Em 26 de abril de 2004, Connell, que se tornou cardeal em 2001, renunciou ao cargo de arcebispo de Dublin e foi sucedido por dom Diarmuid Martin. O novo arcebispo perguntou a McCarthy sobre sua discussão com Connell.
"Contei-lhe sobre a minha jornada, após o que ele me nomeou para o meu atual cargo de cura na paróquia de Dunlavin, com responsabilidade pela área de Donard-Davidstown", disse McCarthy. "Isso foi no final de setembro de 2004 e, quase 22 anos depois, ainda estou, muito feliz, a exercer esse cargo."
Para Humbert, é doloroso saber que os problemas de sua amiga começaram por causa do apoio que ele deu à busca dela por reconhecimento.

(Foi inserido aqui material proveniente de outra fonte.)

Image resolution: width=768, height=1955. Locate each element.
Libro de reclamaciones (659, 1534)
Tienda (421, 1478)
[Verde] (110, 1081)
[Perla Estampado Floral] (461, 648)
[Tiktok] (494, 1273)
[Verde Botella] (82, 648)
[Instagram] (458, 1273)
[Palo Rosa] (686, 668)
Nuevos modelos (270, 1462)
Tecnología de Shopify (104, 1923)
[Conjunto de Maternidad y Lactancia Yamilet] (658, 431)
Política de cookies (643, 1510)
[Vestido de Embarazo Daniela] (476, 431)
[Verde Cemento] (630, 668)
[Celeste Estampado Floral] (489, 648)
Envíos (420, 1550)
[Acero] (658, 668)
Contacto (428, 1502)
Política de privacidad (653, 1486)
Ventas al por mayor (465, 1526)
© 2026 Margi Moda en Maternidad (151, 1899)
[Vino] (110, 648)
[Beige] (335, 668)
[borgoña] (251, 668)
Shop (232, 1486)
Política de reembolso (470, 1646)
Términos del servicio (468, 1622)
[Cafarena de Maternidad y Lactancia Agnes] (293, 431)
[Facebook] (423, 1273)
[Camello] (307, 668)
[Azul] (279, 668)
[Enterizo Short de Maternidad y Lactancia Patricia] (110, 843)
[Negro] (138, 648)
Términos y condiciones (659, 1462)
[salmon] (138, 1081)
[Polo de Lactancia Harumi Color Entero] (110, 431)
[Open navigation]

"Não é uma instituição muito agradável", disse ela. "O objetivo da declaração de João Paulo II era justamente encerrar o debate sobre a ordenação de mulheres. Foi uma resposta muito violenta e coercitiva. As pessoas ficaram com muito medo porque houve muitas denúncias e muitas decidiram não falar sobre o assunto. Teólogos, religiosos e padres ficaram muito vulneráveis, até mesmo alguns leigos, como professores, foram afetados. Então, funcionou nesse sentido. A Igreja institucional tem sido muito lenta em reconhecer o abuso espiritual que pratica — ela violenta o espírito."
Humbert foi cofundador da BASIC (Brothers and Sisters in Christ) em 1993 para promover a ordenação de mulheres ao sacerdócio. A organização sem fins lucrativos posteriormente tornou-se parte da We Are Church International.
"As meninas não podiam servir oficialmente no altar e havia grandes controvérsias se isso fosse permitido. Era um clima muito frio e severo", disse ela. Ela observa o paradoxo que dom Donal Murray, bispo auxiliar em Dublin, lhe disse durante uma reunião em 1993: "Não é Deus quem chama alguém para o sacerdócio, é a Igreja. E a Igreja não está chamando mulheres". No entanto, ele foi denunciado por ter meninas como coroinhas em uma ocasião.
"É claro que avançamos desde então", disse Humbert. "Mas hoje, no diaconato — comissão após comissão, mais estudos —, a porta continua bloqueada. Mulheres batiam à porta, e em vez de abrirem, nos mandavam parar de bater. A porta está fechada para nós."